━━ Entries provided ━━

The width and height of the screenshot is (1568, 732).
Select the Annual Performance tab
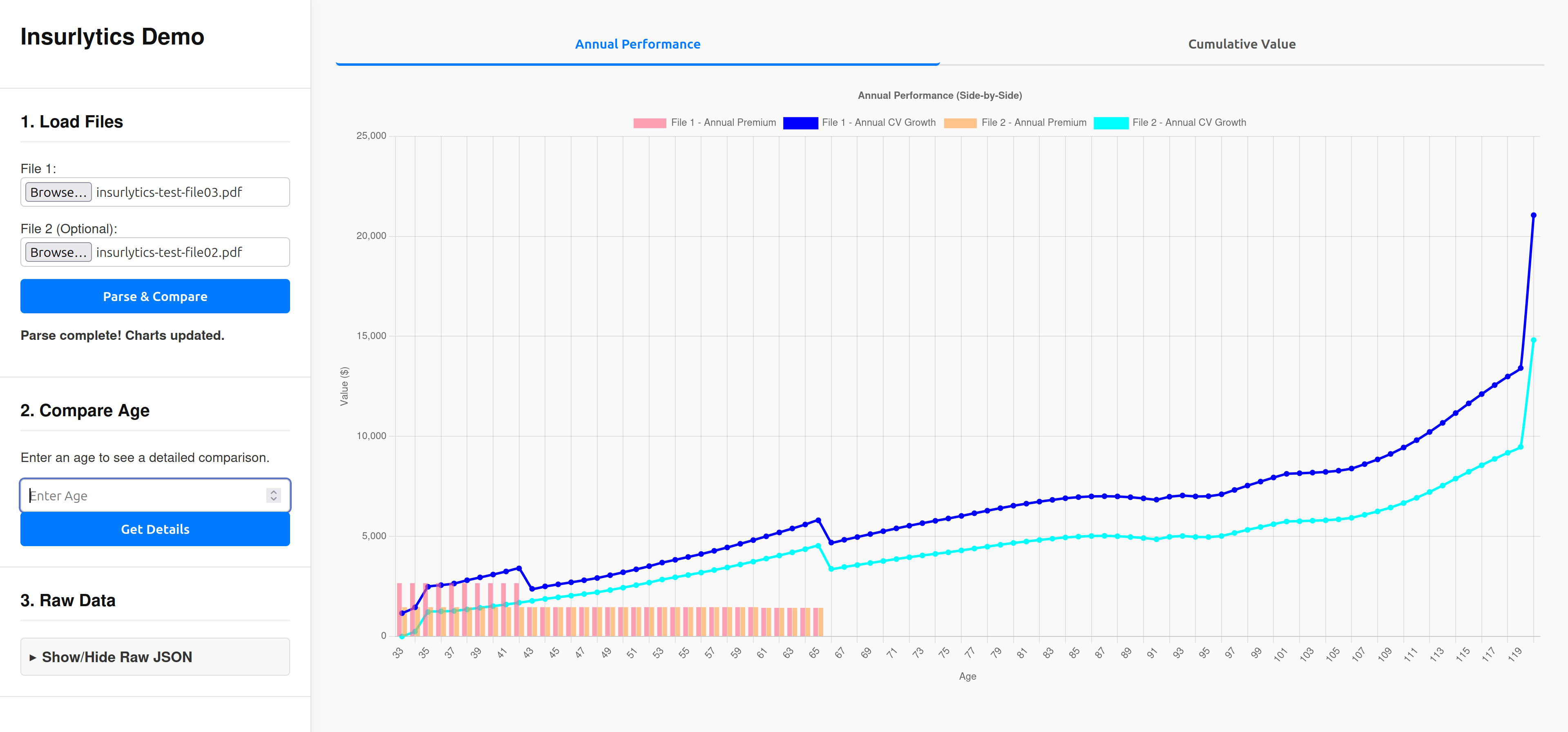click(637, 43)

━━━
━━ Entries provided ━━

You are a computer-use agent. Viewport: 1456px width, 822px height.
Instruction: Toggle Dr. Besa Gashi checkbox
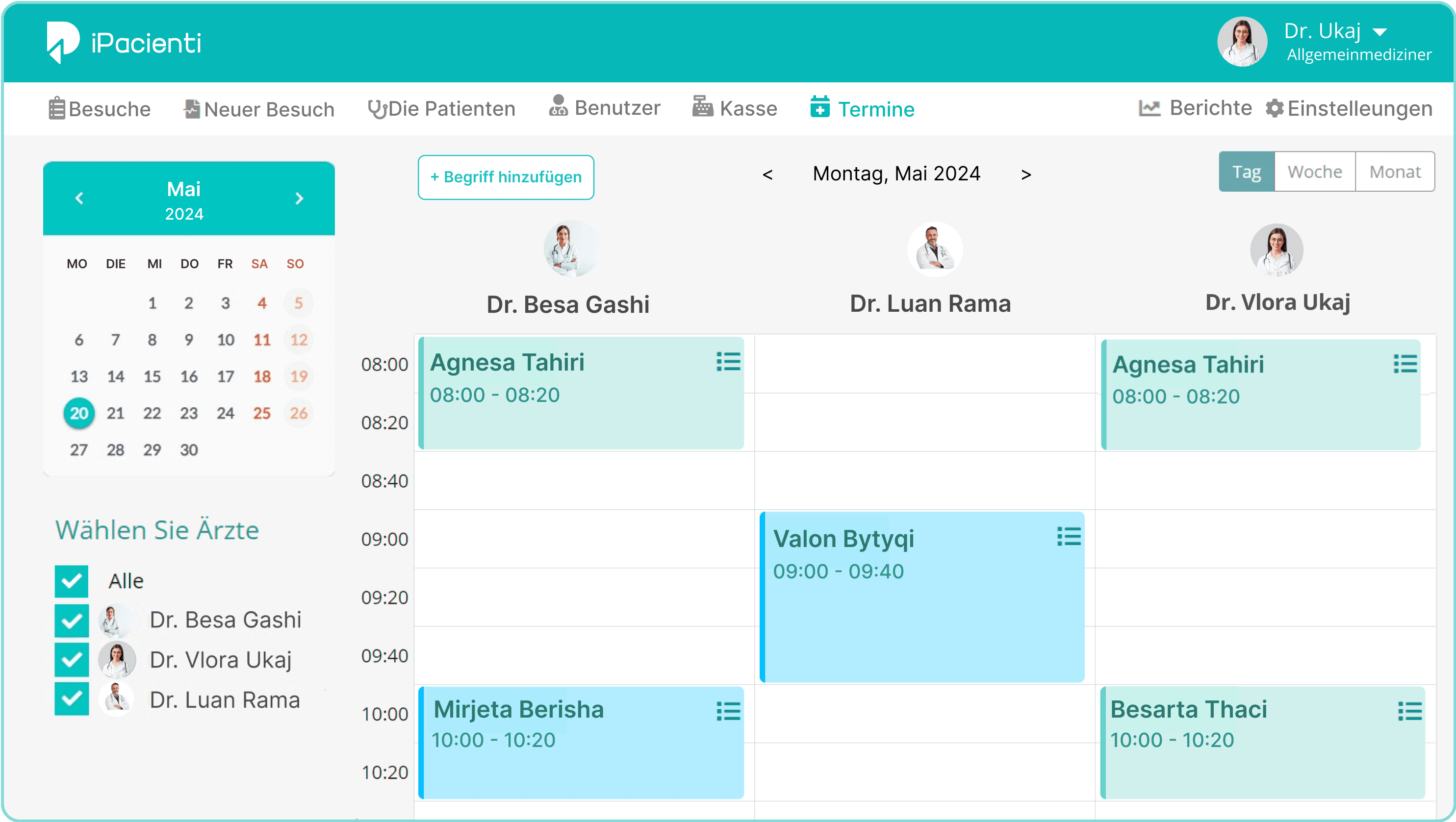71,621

━━━

Using only the data above, copy out the lines that include the word "height".

The width and height of the screenshot is (1568, 732).
You are a computer-use agent. Viewport: 1456px width, 822px height.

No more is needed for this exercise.